NEW YORK (GenomeWeb) - In a public workshop last week, the US Food and Drug Administration asked lab directors and pathologists performing next-generation sequencing cancer panels to weigh in on the preanalytical, analytical, and clinical validity characteristics the agency should consider in regulating such tests when used to guide treatment decisions.

"The trend these days is NGS," Reena Philip, director of the division of molecular genetics and pathology in FDA's device division, said at the workshop last week. "But that introduces challenges to the current companion diagnostics regulatory paradigm."

Companion diagnostics are tests that the FDA considers necessary for the safe and effective use of a drug. To date, the agency has only approved companion tests that gauge a single analyte or a set of prespecified markers and has indicated them for use alongside a single drug. But labs are increasingly developing and performing NGS panels, which are multiplex assays that can interrogate a large number of genes, to personalize treatment decisions for cancer patients.

The FDA hasn't yet approved an NGS test for companion diagnostic use, but will have to in coming years. Drugmakers have acknowledged the impracticality of the one-drug-one-test CDx paradigm and are exploring NGS panels for identifying best responders to their drugs. Some drugmakers have inked alliances to develop so-called universal companion diagnostics, which also would use NGS.

At the workshop, the FDA offered a glimpse into how it is thinking about regulating NGS-based oncology panels. The agency asked experts at the workshop to consider the requirements for approving or clearing oncopanels in kit format that labs can perform in a standardized fashion, based on specifications included in labeling.

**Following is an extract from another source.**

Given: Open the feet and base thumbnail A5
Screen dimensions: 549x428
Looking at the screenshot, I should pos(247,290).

The agency also proposed for workshop attendees to consider an "intended use" statement, in which the NGS device would be characterized as a tool for detecting sequence variations using a specific platform, gauging certain mutations, and assessing certain types of specimens. The test label would also list markers on the panel in two tables — one that lists the genetic variants intended for CDx use and associated with response to targeted treatments, and another that lists variants that can be used to guide treatments for patients who have run out of treatment options.

At the workshop, experts from cancer centers and academic labs performing NGS panel testing detailed to FDA the numerous preanalytical, analytical, and clinical validation considerations when developing and performing an NGS oncopanel. Speakers often disagreed with one another as to what quality metrics and requirements the FDA could prespecify for NGS panels, and when labs and pathologists should be left to define best practices and tweak procedures to the clinical scenario at hand.

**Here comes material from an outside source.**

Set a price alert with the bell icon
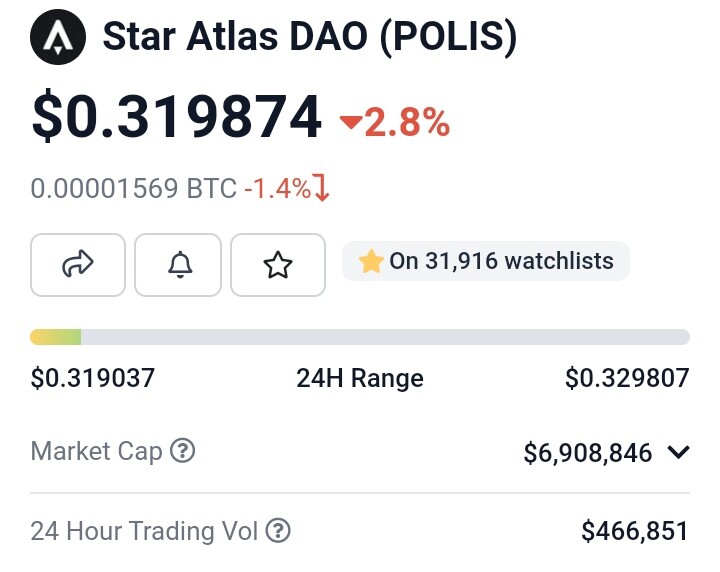Image resolution: width=720 pixels, height=572 pixels. click(x=178, y=265)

The FDA held the workshop precisely because it is working to find the middle ground in this regard. For example, during the workshop, the FDA considered how it might evaluate a lab's ability to gauge representative sets of variants as a proxy for supporting the analytical validity of a broader oncopanel. Since NGS panels that sequence entire genes will pick up variants that they may not have intended to, "how do you address the analytical validation of variants that you weren't looking for in the first place?" posited Elizabeth Mansfield, deputy office director for personalized medicine at FDA's device division.

Based on the information gathered at the workshop and written comments submitted to the FDA by March 28, the agency said it will likely issue guidelines on the regulation of NGS oncology panels, but did not specify a time frame.

"We know [oncopanels] are important for cancer patients," Mansfield said, noting how there is often scant tissue to allow evaluation through multiple, single marker tests. "We think panels are a really great way to move forward in oncology where you can get all the information you need out of one test … FDA actually supports this idea."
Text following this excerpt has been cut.